■ **PROBLEM SET**
A) Reproduce the passage of the article on moving AI to the edge between "Today, algorithms sit" and "is Edge AI?", inclusive.
B) In the article on moving AI to the edge, what was the price of Apple's acquisition of Xnor.ai?

■ **SELECTED TEXT**
= = = = = = =
The Rush to Push AI to Edge
Why companies such as Apple, Intel, Google are trying to move AI from cloud to edge
Earlier this year, Apple announced its US$200 million acquisition of Seattle-based edge-AI startup Xnor.ai. This was one of its many other moves to bring the AI-inferencing from cloud to the local hardware.
Today, algorithms sit on the cloud and serve your requests. As you can guess, there can be a latency as the data has to travel between the cloud servers and the remote client. There might also be many privacy concerns attached. The steady growth in the power of smart-devices is slowly giving rise to the opportunity to run the algorithms locally on edge instead of on the cloud. All major tech-giants are now in the race to push AI to the edge.
“Machine learning is going to happen at the edge in a big way, The big question is how do you do it efficiently?” says Stanford Professor Subhasish Mitra.
What is Edge AI?
= = = = = = =
■ **RECORDED DATA**
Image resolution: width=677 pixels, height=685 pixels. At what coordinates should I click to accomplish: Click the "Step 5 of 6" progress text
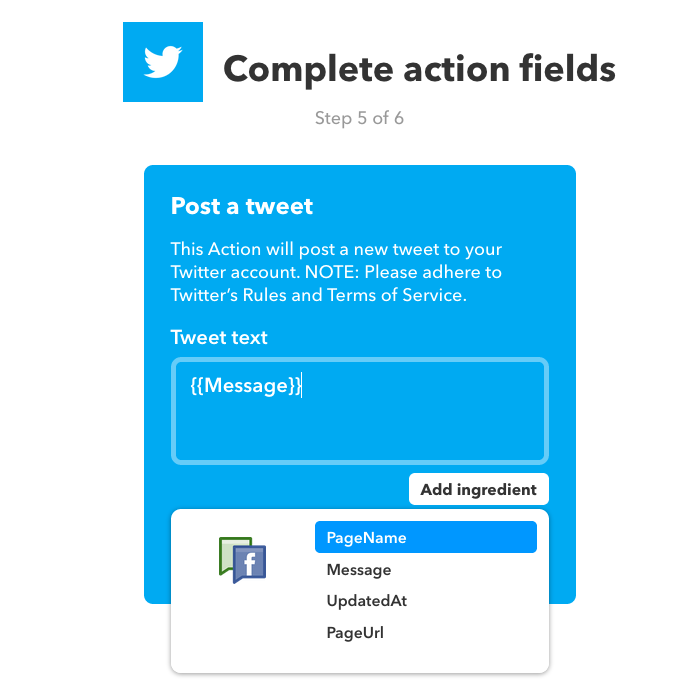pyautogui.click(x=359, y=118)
= = = = = = =
■ **WORKED ANSWERS**
A)
Today, algorithms sit on the cloud and serve your requests. As you can guess, there can be a latency as the data has to travel between the cloud servers and the remote client. There might also be many privacy concerns attached. The steady growth in the power of smart-devices is slowly giving rise to the opportunity to run the algorithms locally on edge instead of on the cloud. All major tech-giants are now in the race to push AI to the edge.
“Machine learning is going to happen at the edge in a big way, The big question is how do you do it efficiently?” says Stanford Professor Subhasish Mitra.
What is Edge AI?

B) US$200 million